> _Work task_:
Reproduce all entries precisely, down to the last character.

[The data Boundary: Start]

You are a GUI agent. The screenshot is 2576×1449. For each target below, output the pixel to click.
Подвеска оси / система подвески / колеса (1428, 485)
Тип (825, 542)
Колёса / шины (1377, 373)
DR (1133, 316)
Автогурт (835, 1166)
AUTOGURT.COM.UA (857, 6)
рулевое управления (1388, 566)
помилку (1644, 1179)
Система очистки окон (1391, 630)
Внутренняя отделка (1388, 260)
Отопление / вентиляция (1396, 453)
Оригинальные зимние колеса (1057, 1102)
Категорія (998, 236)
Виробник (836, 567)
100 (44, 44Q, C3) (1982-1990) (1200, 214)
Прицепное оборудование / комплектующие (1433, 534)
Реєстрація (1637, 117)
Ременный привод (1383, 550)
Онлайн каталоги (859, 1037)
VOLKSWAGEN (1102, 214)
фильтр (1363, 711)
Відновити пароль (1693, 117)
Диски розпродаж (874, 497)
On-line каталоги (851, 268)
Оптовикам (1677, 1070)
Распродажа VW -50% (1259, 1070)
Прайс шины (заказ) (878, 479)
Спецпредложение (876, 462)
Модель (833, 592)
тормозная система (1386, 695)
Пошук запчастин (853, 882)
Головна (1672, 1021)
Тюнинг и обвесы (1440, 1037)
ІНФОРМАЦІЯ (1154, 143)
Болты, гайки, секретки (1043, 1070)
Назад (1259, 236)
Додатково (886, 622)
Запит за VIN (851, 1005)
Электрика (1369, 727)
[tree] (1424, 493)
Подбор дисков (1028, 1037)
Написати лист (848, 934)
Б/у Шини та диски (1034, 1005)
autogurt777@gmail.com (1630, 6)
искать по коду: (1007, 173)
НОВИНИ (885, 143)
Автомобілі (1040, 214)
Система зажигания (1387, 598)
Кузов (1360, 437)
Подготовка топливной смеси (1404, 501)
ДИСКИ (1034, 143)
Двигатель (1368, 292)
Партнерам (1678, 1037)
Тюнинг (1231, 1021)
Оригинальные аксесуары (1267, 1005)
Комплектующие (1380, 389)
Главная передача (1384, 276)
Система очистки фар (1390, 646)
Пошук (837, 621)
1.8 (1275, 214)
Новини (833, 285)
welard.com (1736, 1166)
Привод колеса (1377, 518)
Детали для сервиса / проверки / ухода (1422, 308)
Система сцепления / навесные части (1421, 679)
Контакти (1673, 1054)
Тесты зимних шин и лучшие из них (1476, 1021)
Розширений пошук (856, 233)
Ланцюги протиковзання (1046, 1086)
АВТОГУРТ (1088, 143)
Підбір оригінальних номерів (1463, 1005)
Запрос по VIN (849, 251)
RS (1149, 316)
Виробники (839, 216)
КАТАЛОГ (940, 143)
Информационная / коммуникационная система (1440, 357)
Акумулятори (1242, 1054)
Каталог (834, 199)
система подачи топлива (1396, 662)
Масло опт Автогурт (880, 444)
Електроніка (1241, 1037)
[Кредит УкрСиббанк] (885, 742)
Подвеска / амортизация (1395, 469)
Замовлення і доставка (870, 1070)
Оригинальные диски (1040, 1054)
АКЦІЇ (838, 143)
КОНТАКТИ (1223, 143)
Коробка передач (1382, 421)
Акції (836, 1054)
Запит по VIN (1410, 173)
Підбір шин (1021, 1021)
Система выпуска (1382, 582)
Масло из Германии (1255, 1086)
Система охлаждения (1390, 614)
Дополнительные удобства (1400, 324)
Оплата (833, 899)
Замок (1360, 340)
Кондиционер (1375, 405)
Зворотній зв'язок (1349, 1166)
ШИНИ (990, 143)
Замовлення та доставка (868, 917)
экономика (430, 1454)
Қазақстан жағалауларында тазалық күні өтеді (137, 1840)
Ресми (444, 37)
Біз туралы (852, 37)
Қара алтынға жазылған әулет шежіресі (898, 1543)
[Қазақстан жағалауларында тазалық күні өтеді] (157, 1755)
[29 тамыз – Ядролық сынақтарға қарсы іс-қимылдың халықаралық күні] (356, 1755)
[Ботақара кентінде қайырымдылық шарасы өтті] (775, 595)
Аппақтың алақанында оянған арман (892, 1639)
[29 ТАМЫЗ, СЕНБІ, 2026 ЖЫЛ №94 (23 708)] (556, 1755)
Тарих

[The data Boundary: End]

> _Exercise solution_:
You are a GUI agent. The screenshot is 2576×1449. For each target below, output the pixel to click.
Подвеска оси / система подвески / колеса (1428, 485)
Тип (825, 542)
Колёса / шины (1377, 373)
DR (1133, 316)
Автогурт (835, 1166)
AUTOGURT.COM.UA (857, 6)
рулевое управления (1388, 566)
помилку (1644, 1179)
Система очистки окон (1391, 630)
Внутренняя отделка (1388, 260)
Отопление / вентиляция (1396, 453)
Оригинальные зимние колеса (1057, 1102)
Категорія (998, 236)
Виробник (836, 567)
100 (44, 44Q, C3) (1982-1990) (1200, 214)
Прицепное оборудование / комплектующие (1433, 534)
Реєстрація (1637, 117)
Ременный привод (1383, 550)
Онлайн каталоги (859, 1037)
VOLKSWAGEN (1102, 214)
фильтр (1363, 711)
Відновити пароль (1693, 117)
Диски розпродаж (874, 497)
On-line каталоги (851, 268)
Оптовикам (1677, 1070)
Распродажа VW -50% (1259, 1070)
Прайс шины (заказ) (878, 479)
Спецпредложение (876, 462)
Модель (833, 592)
тормозная система (1386, 695)
Пошук запчастин (853, 882)
Головна (1672, 1021)
Тюнинг и обвесы (1440, 1037)
ІНФОРМАЦІЯ (1154, 143)
Болты, гайки, секретки (1043, 1070)
Назад (1259, 236)
Додатково (886, 622)
Запит за VIN (851, 1005)
Электрика (1369, 727)
[tree] (1424, 493)
Подбор дисков (1028, 1037)
Написати лист (848, 934)
Б/у Шини та диски (1034, 1005)
autogurt777@gmail.com (1630, 6)
искать по коду: (1007, 173)
НОВИНИ (885, 143)
Автомобілі (1040, 214)
Система зажигания (1387, 598)
Кузов (1360, 437)
Подготовка топливной смеси (1404, 501)
ДИСКИ (1034, 143)
Двигатель (1368, 292)
Партнерам (1678, 1037)
Тюнинг (1231, 1021)
Оригинальные аксесуары (1267, 1005)
Комплектующие (1380, 389)
Главная передача (1384, 276)
Система очистки фар (1390, 646)
Пошук (837, 621)
1.8 (1275, 214)
Новини (833, 285)
welard.com (1736, 1166)
Привод колеса (1377, 518)
Детали для сервиса / проверки / ухода (1422, 308)
Система сцепления / навесные части (1421, 679)
Контакти (1673, 1054)
Тесты зимних шин и лучшие из них (1476, 1021)
Розширений пошук (856, 233)
Ланцюги протиковзання (1046, 1086)
АВТОГУРТ (1088, 143)
Підбір оригінальних номерів (1463, 1005)
Запрос по VIN (849, 251)
RS (1149, 316)
Виробники (839, 216)
КАТАЛОГ (940, 143)
Информационная / коммуникационная система (1440, 357)
Акумулятори (1242, 1054)
Каталог (834, 199)
система подачи топлива (1396, 662)
Масло опт Автогурт (880, 444)
Електроніка (1241, 1037)
[Кредит УкрСиббанк] (885, 742)
Подвеска / амортизация (1395, 469)
Замовлення і доставка (870, 1070)
Оригинальные диски (1040, 1054)
АКЦІЇ (838, 143)
КОНТАКТИ (1223, 143)
Коробка передач (1382, 421)
Акції (836, 1054)
Запит по VIN (1410, 173)
Підбір шин (1021, 1021)
Система выпуска (1382, 582)
Масло из Германии (1255, 1086)
Система охлаждения (1390, 614)
Дополнительные удобства (1400, 324)
Оплата (833, 899)
Замок (1360, 340)
Кондиционер (1375, 405)
Зворотній зв'язок (1349, 1166)
ШИНИ (990, 143)
Замовлення та доставка (868, 917)
экономика (430, 1454)
Қазақстан жағалауларында тазалық күні өтеді (137, 1840)
Ресми (444, 37)
Біз туралы (852, 37)
Қара алтынға жазылған әулет шежіресі (898, 1543)
[Қазақстан жағалауларында тазалық күні өтеді] (157, 1755)
[29 тамыз – Ядролық сынақтарға қарсы іс-қимылдың халықаралық күні] (356, 1755)
[Ботақара кентінде қайырымдылық шарасы өтті] (775, 595)
Аппақтың алақанында оянған арман (892, 1639)
[29 ТАМЫЗ, СЕНБІ, 2026 ЖЫЛ №94 (23 708)] (556, 1755)
Тарих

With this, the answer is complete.